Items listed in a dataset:
(begin)

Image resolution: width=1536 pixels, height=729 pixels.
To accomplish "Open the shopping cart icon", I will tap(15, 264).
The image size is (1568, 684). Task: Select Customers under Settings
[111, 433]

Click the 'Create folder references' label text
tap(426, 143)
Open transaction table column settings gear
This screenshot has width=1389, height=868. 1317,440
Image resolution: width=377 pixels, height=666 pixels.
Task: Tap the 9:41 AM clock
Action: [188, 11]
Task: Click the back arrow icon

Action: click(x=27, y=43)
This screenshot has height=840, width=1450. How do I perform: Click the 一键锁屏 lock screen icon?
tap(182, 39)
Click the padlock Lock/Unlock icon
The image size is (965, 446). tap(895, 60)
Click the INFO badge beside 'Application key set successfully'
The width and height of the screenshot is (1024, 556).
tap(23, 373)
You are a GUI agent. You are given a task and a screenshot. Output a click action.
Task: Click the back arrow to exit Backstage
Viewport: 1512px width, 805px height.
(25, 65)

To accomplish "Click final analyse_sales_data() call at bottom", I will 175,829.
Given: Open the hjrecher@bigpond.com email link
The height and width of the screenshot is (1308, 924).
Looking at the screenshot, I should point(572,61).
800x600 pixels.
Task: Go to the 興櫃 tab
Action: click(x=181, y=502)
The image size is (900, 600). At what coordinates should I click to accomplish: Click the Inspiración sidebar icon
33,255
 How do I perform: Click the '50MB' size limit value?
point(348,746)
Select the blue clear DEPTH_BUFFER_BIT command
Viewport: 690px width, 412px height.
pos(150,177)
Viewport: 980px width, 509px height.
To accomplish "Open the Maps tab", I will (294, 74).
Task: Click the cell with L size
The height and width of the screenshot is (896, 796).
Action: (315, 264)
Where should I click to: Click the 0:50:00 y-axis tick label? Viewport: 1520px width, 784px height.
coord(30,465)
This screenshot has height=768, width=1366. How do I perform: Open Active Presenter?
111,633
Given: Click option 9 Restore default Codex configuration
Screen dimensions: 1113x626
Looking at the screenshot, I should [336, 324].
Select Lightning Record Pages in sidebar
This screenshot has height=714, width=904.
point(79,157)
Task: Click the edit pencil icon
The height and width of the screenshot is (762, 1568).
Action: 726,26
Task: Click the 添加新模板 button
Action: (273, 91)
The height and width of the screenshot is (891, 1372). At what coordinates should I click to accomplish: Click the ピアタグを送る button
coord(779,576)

(end)

• WORK TO DO
Output all of the lines above again without changing anything.

• ANSWER
Image resolution: width=1536 pixels, height=729 pixels.
To accomplish "Open the shopping cart icon", I will tap(15, 264).
The image size is (1568, 684). Task: Select Customers under Settings
[111, 433]

Click the 'Create folder references' label text
tap(426, 143)
Open transaction table column settings gear
This screenshot has width=1389, height=868. 1317,440
Image resolution: width=377 pixels, height=666 pixels.
Task: Tap the 9:41 AM clock
Action: [188, 11]
Task: Click the back arrow icon

Action: click(x=27, y=43)
This screenshot has height=840, width=1450. How do I perform: Click the 一键锁屏 lock screen icon?
tap(182, 39)
Click the padlock Lock/Unlock icon
The image size is (965, 446). tap(895, 60)
Click the INFO badge beside 'Application key set successfully'
The width and height of the screenshot is (1024, 556).
tap(23, 373)
You are a GUI agent. You are given a task and a screenshot. Output a click action.
Task: Click the back arrow to exit Backstage
Viewport: 1512px width, 805px height.
(25, 65)

To accomplish "Click final analyse_sales_data() call at bottom", I will 175,829.
Given: Open the hjrecher@bigpond.com email link
The height and width of the screenshot is (1308, 924).
Looking at the screenshot, I should point(572,61).
800x600 pixels.
Task: Go to the 興櫃 tab
Action: click(x=181, y=502)
The image size is (900, 600). At what coordinates should I click to accomplish: Click the Inspiración sidebar icon
33,255
 How do I perform: Click the '50MB' size limit value?
point(348,746)
Select the blue clear DEPTH_BUFFER_BIT command
Viewport: 690px width, 412px height.
pos(150,177)
Viewport: 980px width, 509px height.
To accomplish "Open the Maps tab", I will (294, 74).
Task: Click the cell with L size
The height and width of the screenshot is (896, 796).
Action: (315, 264)
Where should I click to: Click the 0:50:00 y-axis tick label? Viewport: 1520px width, 784px height.
coord(30,465)
This screenshot has height=768, width=1366. How do I perform: Open Active Presenter?
111,633
Given: Click option 9 Restore default Codex configuration
Screen dimensions: 1113x626
Looking at the screenshot, I should [336, 324].
Select Lightning Record Pages in sidebar
This screenshot has height=714, width=904.
point(79,157)
Task: Click the edit pencil icon
The height and width of the screenshot is (762, 1568).
Action: 726,26
Task: Click the 添加新模板 button
Action: (273, 91)
The height and width of the screenshot is (891, 1372). At what coordinates should I click to accomplish: Click the ピアタグを送る button
coord(779,576)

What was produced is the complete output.